Indiana will become the 28th state, plus the District of Columbia, to expand Medicaid under the Affordable Care Act (ACA).

Indiana’s plan establishes POWER Accounts that allow beneficiaries to pay for some healthcare expenses. These accounts will be funded, in part, through beneficiary contributions.

RELATED: Alabama, Alaska, Florida, Tennessee and Wyoming moving forward with Medicaid expansion.

Beneficiaries will have access to all the essential health benefits required under the law.  The agreement allows two benefit packages (HIP Plus and HIP Basic) to cover all essential health benefits required by law and to be available to people based on their premium (POWER Account) contributions.

Individuals charged with premiums (in the form of POWER Account contributions) will enroll in HIP Plus and will have no other cost-sharing except for some emergency room services. These individuals will also have the opportunity to reduce their premiums through incentives like receiving preventive care or through a rollover of their POWER account.

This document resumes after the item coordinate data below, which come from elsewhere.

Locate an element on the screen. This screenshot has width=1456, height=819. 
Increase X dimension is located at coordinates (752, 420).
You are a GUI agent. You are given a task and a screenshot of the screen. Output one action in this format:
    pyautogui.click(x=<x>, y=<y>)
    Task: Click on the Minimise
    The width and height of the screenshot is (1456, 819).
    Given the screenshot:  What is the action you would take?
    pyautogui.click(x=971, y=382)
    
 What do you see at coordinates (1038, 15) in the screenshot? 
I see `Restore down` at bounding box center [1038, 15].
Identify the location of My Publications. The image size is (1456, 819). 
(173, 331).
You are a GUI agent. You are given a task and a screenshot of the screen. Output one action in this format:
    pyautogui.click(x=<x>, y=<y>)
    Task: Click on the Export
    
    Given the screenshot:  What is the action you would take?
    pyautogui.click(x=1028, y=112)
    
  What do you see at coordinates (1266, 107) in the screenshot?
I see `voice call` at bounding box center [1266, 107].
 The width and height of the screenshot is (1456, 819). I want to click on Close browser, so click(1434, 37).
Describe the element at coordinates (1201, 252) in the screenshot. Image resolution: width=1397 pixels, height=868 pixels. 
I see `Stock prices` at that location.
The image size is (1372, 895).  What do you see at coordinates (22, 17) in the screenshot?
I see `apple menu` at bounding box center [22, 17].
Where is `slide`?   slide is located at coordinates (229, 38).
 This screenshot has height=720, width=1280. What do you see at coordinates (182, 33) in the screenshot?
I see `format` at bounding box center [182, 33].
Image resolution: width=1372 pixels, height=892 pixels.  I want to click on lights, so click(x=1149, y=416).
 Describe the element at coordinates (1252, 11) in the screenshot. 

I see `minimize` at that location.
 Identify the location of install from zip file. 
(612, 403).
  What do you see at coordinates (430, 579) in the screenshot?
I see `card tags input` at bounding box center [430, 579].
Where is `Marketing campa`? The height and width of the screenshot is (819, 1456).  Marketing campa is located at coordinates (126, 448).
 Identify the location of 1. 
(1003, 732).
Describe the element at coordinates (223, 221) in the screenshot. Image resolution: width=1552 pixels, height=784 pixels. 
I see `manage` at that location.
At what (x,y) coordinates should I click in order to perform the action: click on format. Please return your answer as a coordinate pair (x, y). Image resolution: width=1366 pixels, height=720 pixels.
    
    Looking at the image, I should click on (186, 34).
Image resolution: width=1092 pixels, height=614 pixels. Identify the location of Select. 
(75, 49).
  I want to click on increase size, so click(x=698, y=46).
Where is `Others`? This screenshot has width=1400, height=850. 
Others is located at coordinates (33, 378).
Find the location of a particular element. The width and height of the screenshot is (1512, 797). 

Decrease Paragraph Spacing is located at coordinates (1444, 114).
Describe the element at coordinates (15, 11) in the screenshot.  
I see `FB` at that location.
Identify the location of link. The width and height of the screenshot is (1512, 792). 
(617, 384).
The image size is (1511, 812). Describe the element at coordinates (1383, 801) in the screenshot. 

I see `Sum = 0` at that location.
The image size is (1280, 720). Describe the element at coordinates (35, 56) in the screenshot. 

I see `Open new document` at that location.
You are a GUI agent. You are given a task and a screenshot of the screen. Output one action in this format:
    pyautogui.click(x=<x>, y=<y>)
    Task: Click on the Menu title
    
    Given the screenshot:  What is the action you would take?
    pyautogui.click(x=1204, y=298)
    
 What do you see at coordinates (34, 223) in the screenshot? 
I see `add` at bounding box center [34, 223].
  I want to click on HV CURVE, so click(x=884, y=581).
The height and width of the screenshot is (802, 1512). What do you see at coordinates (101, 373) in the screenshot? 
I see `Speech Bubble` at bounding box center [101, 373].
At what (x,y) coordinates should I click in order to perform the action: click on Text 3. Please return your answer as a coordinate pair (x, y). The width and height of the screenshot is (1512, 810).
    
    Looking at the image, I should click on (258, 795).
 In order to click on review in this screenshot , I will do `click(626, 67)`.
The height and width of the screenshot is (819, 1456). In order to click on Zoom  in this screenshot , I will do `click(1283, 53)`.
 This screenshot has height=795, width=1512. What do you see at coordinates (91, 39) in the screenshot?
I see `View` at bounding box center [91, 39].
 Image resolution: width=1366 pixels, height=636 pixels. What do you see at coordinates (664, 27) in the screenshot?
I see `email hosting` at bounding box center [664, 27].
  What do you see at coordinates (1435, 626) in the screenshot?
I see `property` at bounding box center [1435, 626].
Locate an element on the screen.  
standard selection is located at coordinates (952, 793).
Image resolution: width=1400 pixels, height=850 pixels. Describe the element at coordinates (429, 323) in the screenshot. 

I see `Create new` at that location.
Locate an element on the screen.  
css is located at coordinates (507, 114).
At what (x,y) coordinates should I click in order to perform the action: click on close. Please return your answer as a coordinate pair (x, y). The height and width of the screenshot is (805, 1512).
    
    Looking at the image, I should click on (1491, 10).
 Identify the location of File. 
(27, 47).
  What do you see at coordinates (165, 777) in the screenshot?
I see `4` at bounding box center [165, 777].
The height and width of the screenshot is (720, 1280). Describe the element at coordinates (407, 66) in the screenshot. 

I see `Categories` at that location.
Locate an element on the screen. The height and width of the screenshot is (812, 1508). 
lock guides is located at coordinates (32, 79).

For people with incomes at or under 100% of the federal poverty line who elect to pay cost-sharing rather than premiums, cost-sharing will comply with regular program limits; total cost-sharing will not exceed 5% of the family income.

“The waiver shows some degree of new flexibility from the Obama Administration, which has been reluctant to approve waivers that cross certain ideological third-rails important to the President’s liberal political base,” says Kip Piper, MA, FACHE, an advisor with Sellers Dorsey, a Medicaid consultancy in Washington, D.C., and a former state and CMS official who advises states, health systems and health plans.

“The opening is narrow - and only time will tell - but a few more states may entertain waiver-based expansions should HHS be more flexible and less doctrinaire in areas of keen interest to many governors and state legislators,” Piper continues.

Greater flexibility by the Obama Administration will be critical as states consider possible state-based health reform models under section 1332 of the ACA, which allows states to seek waivers of key features of the ACA, Piper explained.

“There are major hurdles to pass for these waivers and they can be effective no earlier than January 2017, but some states will be thinking about their options this year,” he says. “ACA waiver applications will likely include Medicaid or even Medicare waiver requests.”

Waivers like this tend to draw out critics on the two wings of the spectrum, the far-left and the far-right, according to Piper.

“I call it the ‘tastes great / less filling’ debate,” he says. “The left distrusts states, prefers top-down federal solutions and dislikes placing expectations, even nominal or symbolic, on low-income enrollees, even non-disabled, working adults with no children, in exchange for government benefits. The right distrusts the federal government, prefers state-based reforms, and wants to support some degree of self-responsibility and avoid making people dependent on government. Now throw in the optics and policies of the ACA and the nuances and complexities of waivers, and you have a lively ideological food fight.”

RELATED: Two GOP-led states receive approval for Medicaid expansion cost-sharing provisions

The HIP 2.0 waiver includes several ground-breaking features, such as limited, nominal cost-sharing for those below 100% of poverty and modest premiums for those desiring added optional services like dental coverage.

“Quite unique is the financing of the state’s share of coverage once federal funding goes from 100% to 90% after 2016,” Piper says. “Facing huge Medicare and Medicaid payment cuts under the ACA, the hospital industry has agreed to repurpose existing assessment-funded Medicaid payments to help cover the state’s costs. The hospitals will gain through better Medicaid and HIP 2.0 rates and fewer uninsured patients. It’s quite forward-looking by the hospital industry and fiscally savvy by the state. This partnership could be used in other states such as Tennessee.”